** Opening Supplied data block **
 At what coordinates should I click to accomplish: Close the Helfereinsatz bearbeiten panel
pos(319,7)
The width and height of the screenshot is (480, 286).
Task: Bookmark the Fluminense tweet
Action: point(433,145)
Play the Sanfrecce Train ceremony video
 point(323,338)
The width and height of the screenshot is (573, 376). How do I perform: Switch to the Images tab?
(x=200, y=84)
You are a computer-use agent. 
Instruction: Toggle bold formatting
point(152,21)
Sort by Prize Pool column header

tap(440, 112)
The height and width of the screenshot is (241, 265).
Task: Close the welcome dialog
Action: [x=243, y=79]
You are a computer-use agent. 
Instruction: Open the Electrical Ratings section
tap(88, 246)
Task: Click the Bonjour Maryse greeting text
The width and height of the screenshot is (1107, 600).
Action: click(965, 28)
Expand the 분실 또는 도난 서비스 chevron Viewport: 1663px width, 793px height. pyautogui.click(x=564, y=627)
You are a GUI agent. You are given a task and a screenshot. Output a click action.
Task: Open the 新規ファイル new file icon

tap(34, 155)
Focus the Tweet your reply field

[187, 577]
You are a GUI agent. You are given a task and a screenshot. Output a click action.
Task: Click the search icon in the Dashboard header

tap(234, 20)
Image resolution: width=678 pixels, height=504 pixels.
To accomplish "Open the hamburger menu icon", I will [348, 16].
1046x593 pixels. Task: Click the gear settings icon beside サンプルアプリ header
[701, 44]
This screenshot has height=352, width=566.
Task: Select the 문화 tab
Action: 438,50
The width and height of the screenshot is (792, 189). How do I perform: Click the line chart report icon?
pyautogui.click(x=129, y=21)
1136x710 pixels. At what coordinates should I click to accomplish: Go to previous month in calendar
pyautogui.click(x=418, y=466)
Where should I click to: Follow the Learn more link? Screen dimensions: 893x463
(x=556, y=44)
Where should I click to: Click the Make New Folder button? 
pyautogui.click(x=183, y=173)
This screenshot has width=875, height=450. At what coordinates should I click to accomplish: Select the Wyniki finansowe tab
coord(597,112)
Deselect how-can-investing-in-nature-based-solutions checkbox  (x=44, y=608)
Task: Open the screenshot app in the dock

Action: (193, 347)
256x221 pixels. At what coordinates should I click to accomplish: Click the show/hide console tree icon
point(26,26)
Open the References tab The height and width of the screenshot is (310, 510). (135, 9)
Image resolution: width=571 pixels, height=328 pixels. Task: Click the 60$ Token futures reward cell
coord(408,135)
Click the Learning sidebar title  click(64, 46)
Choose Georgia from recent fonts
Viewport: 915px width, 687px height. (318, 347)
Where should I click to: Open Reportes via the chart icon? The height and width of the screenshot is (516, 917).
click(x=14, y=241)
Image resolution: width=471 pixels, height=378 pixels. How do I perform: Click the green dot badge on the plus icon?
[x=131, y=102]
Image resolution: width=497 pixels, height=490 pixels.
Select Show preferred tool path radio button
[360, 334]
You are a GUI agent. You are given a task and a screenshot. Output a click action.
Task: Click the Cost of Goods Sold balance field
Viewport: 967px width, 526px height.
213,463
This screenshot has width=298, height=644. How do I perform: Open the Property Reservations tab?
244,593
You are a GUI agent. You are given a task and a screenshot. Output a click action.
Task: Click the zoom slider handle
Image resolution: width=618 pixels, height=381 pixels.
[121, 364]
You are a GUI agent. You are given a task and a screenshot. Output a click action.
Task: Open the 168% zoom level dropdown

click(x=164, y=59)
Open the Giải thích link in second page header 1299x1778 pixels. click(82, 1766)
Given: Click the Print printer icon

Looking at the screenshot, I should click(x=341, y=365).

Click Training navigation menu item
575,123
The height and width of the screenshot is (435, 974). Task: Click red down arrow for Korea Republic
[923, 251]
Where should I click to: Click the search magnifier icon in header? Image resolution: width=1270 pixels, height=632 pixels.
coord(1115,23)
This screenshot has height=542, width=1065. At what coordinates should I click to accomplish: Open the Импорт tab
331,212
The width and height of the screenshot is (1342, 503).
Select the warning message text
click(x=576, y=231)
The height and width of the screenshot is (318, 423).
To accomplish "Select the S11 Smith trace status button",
** Closing Supplied data block **
The problem: Please return exactly the lines from the opening line of the data above through the line with "Image resolution: width=678", both included and nothing else.

Response area:
 At what coordinates should I click to accomplish: Close the Helfereinsatz bearbeiten panel
pos(319,7)
The width and height of the screenshot is (480, 286).
Task: Bookmark the Fluminense tweet
Action: point(433,145)
Play the Sanfrecce Train ceremony video
 point(323,338)
The width and height of the screenshot is (573, 376). How do I perform: Switch to the Images tab?
(x=200, y=84)
You are a computer-use agent. 
Instruction: Toggle bold formatting
point(152,21)
Sort by Prize Pool column header

tap(440, 112)
The height and width of the screenshot is (241, 265).
Task: Close the welcome dialog
Action: [x=243, y=79]
You are a computer-use agent. 
Instruction: Open the Electrical Ratings section
tap(88, 246)
Task: Click the Bonjour Maryse greeting text
The width and height of the screenshot is (1107, 600).
Action: click(965, 28)
Expand the 분실 또는 도난 서비스 chevron Viewport: 1663px width, 793px height. pyautogui.click(x=564, y=627)
You are a GUI agent. You are given a task and a screenshot. Output a click action.
Task: Open the 新規ファイル new file icon

tap(34, 155)
Focus the Tweet your reply field

[187, 577]
You are a GUI agent. You are given a task and a screenshot. Output a click action.
Task: Click the search icon in the Dashboard header

tap(234, 20)
Image resolution: width=678 pixels, height=504 pixels.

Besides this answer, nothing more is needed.